Those skilled in the art will appreciate that the configurations shown in fig. 10 or 11 are merely block diagrams of some configurations relevant to the present disclosure, and do not constitute a limitation on the computing devices to which the present disclosure may be applied, and that a particular computing device may include more or less components than those shown, or may combine certain components, or have a different arrangement of components.

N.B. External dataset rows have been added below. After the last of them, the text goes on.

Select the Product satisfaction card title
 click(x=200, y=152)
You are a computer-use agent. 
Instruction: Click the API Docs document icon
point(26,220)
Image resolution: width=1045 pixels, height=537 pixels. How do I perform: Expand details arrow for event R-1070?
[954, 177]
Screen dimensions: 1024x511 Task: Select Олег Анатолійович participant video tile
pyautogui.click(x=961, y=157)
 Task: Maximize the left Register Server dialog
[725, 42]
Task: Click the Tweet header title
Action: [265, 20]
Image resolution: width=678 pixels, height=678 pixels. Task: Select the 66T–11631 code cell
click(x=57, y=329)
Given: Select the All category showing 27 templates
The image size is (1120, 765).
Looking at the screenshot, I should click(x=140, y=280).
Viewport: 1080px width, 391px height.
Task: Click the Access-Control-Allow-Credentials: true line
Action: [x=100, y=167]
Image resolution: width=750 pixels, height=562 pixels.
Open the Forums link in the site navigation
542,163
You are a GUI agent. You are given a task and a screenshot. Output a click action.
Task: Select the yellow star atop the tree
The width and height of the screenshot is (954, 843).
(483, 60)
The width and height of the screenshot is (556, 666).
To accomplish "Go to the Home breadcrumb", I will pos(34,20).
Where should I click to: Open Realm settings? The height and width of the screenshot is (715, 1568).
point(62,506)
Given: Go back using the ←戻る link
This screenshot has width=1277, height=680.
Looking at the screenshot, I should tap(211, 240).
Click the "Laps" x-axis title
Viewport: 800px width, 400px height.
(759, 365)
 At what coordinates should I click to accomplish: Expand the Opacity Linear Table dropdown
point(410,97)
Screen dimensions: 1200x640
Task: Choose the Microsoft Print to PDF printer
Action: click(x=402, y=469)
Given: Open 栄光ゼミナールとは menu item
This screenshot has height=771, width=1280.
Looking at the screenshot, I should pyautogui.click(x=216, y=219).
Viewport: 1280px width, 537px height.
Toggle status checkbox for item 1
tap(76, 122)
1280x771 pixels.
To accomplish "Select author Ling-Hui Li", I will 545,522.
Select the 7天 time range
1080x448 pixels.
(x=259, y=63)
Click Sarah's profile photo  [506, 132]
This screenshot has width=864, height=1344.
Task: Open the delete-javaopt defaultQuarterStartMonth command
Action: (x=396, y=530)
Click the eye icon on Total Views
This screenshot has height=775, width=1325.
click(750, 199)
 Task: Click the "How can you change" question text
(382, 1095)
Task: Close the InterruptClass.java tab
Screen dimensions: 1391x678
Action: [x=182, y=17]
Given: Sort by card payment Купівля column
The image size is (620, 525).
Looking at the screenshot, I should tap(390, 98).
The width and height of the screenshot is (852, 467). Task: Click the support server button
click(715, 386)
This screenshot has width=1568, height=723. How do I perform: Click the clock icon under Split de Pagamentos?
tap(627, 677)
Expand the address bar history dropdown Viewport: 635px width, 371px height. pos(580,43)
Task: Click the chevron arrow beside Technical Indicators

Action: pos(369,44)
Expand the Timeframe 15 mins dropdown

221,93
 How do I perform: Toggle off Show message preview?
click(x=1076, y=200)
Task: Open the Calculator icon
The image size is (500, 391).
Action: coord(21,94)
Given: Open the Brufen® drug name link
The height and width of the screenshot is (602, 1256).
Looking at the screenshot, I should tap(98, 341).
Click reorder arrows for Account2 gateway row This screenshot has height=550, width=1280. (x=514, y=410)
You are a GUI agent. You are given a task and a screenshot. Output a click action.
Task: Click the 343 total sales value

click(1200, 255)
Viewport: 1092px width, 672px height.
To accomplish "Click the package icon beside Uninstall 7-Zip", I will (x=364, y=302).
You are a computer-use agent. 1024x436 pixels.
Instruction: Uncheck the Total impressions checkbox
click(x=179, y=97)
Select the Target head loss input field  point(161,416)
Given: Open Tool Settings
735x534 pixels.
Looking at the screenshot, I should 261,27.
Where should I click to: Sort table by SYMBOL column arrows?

In one embodiment, a computer device is provided, comprising a memory, a processor, and a computer program stored on the memory and executable on the processor, the processor implementing the following steps when executing the computer program: acquiring the text content of the user comment to be identified and the matched associated text content of the user comment; obtaining a user comment text content vector set according to the user comment text content to be identified and the associated user comment text content; inputting the user comment text content vector set into a target user identity type identification model to obtain a target user identity attribute index; and determining the identity type of the target user corresponding to the comment text content of the user to be identified according to the identity attribute index of the target user, and monitoring the comment text content of the identified user according to the identity type of the target user.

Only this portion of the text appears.